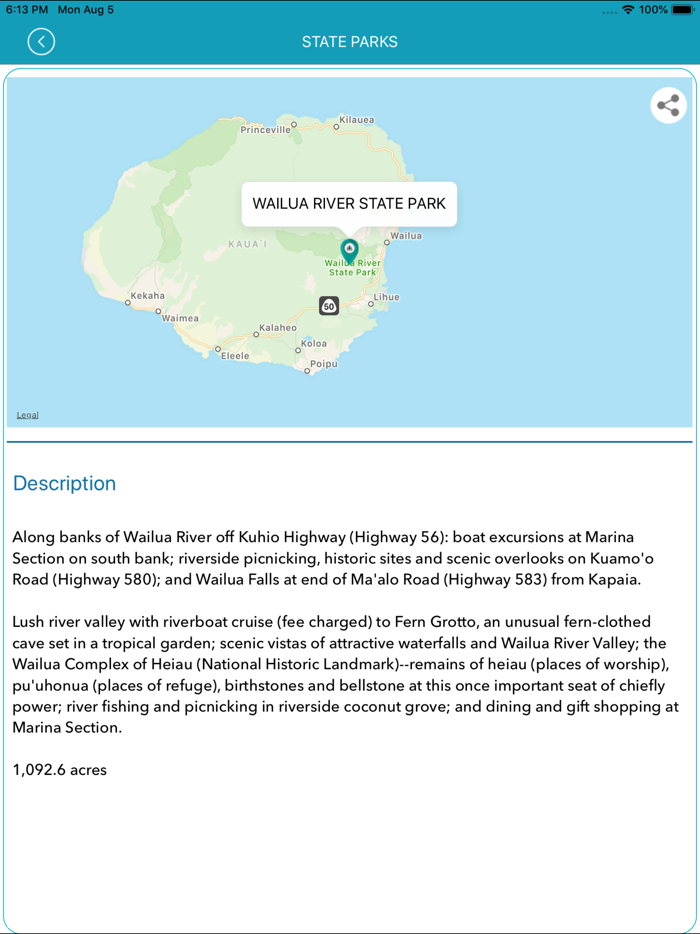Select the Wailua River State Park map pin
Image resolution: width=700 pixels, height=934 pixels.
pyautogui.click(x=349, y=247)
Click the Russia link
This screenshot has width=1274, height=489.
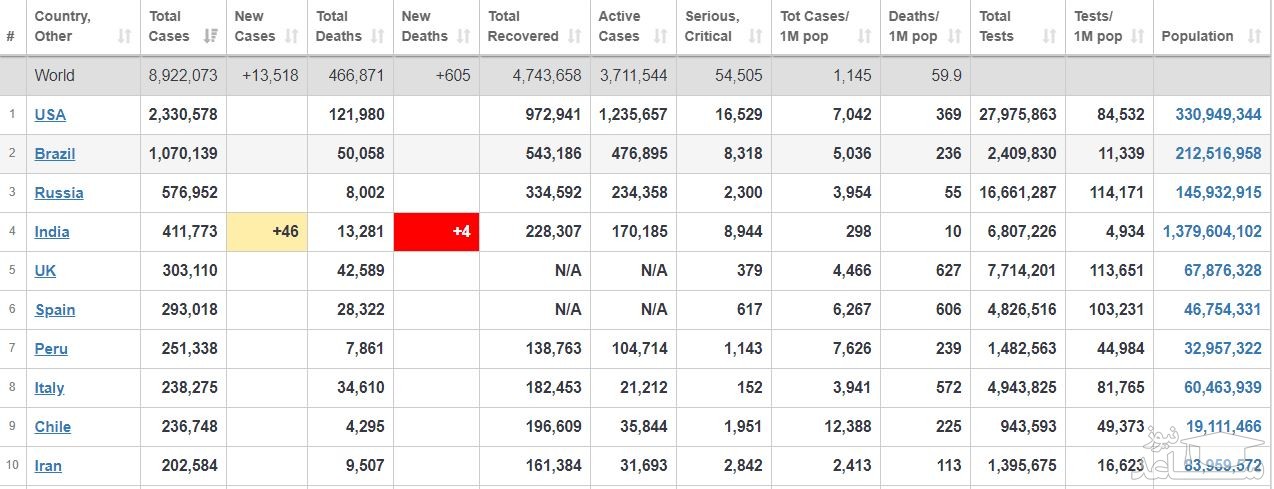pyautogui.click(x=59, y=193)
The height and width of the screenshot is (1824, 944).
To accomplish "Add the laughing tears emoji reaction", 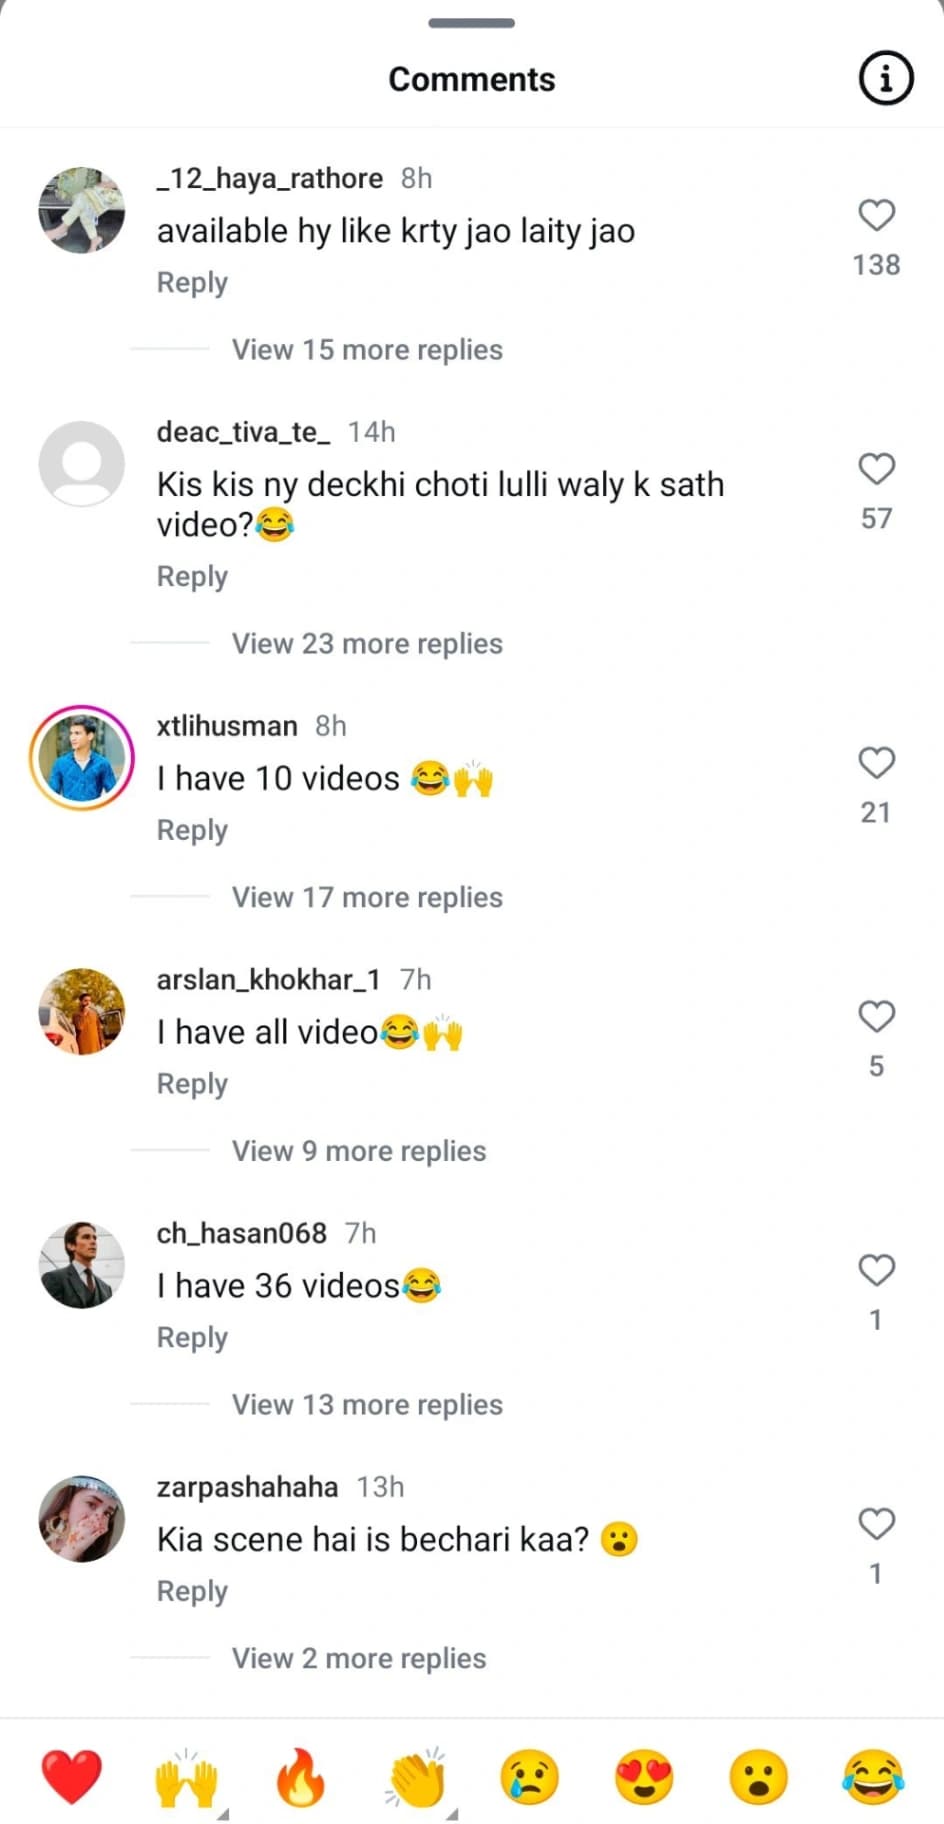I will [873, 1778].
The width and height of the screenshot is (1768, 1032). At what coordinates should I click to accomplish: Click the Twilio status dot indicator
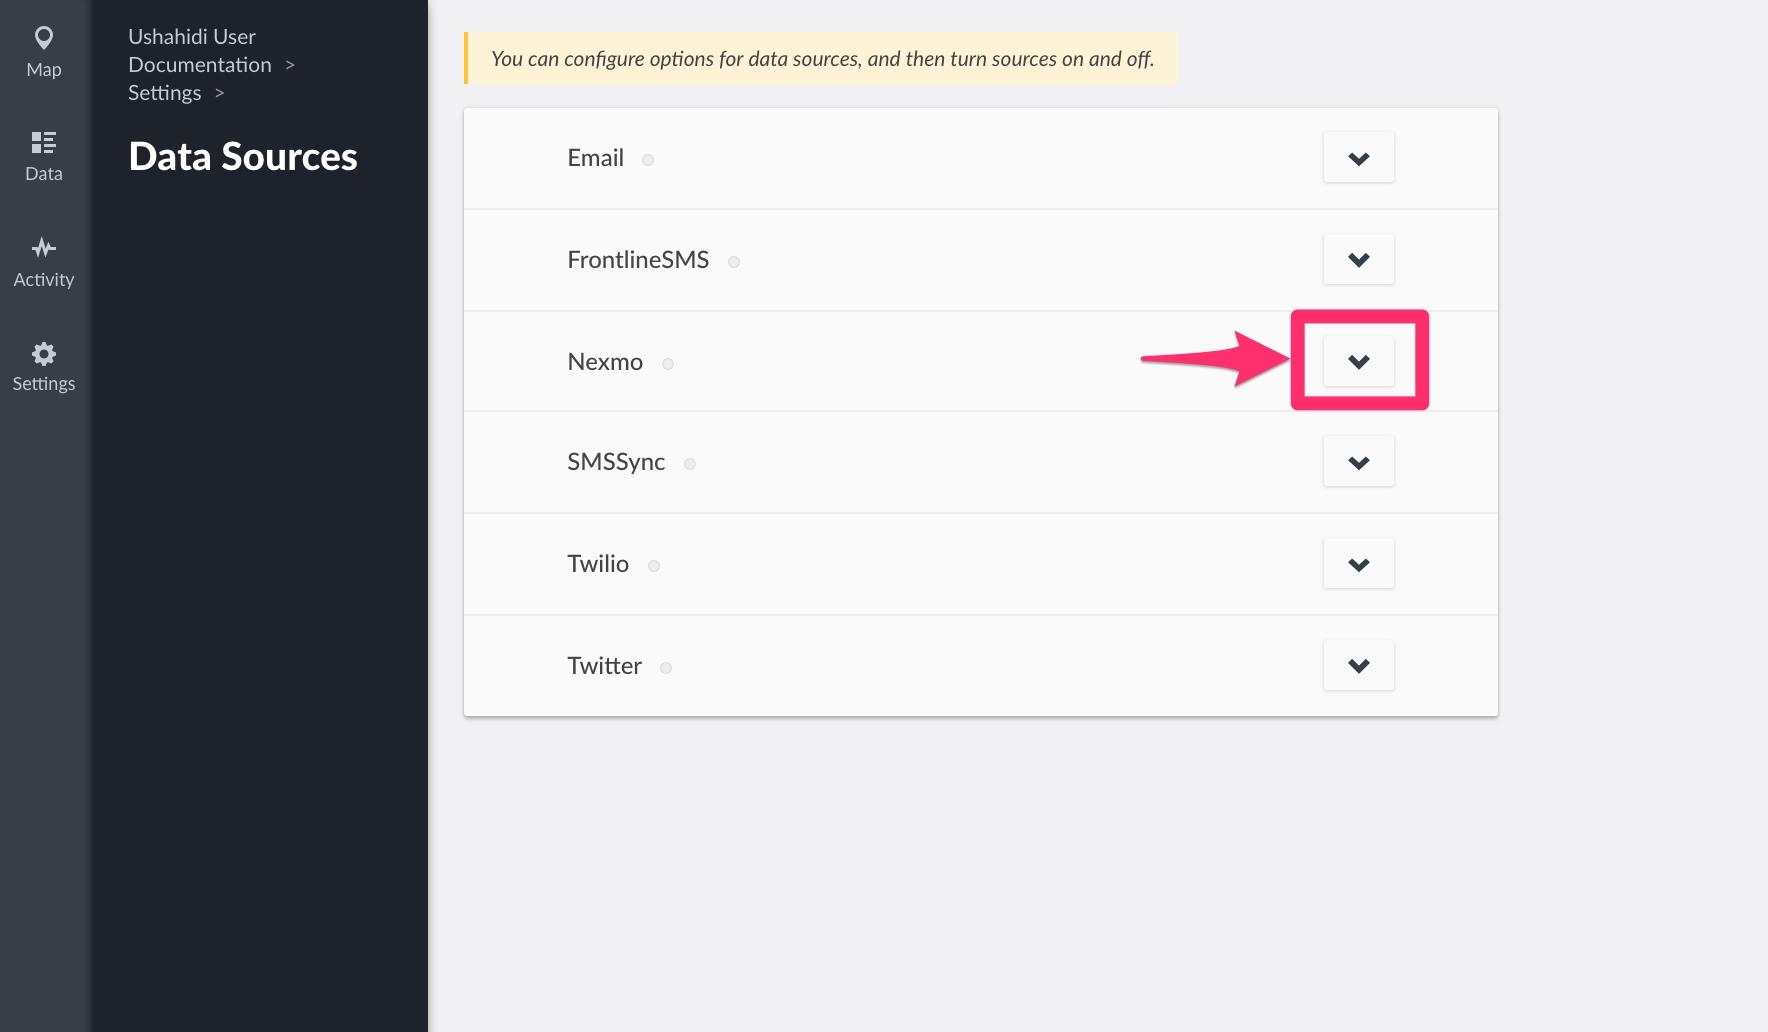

▸ **What to do**:
Arrange the lines as a numbered list, from the start of the entries through the line containing "pyautogui.click(x=59, y=193)", with both ends included. Omit blank lines and leave the pictures out.

▸ **Task output**:
1. Select the Wailua River State Park map pin
2. Image resolution: width=700 pixels, height=934 pixels.
3. pyautogui.click(x=349, y=247)
4. Click the Russia link
5. This screenshot has width=1274, height=489.
6. pyautogui.click(x=59, y=193)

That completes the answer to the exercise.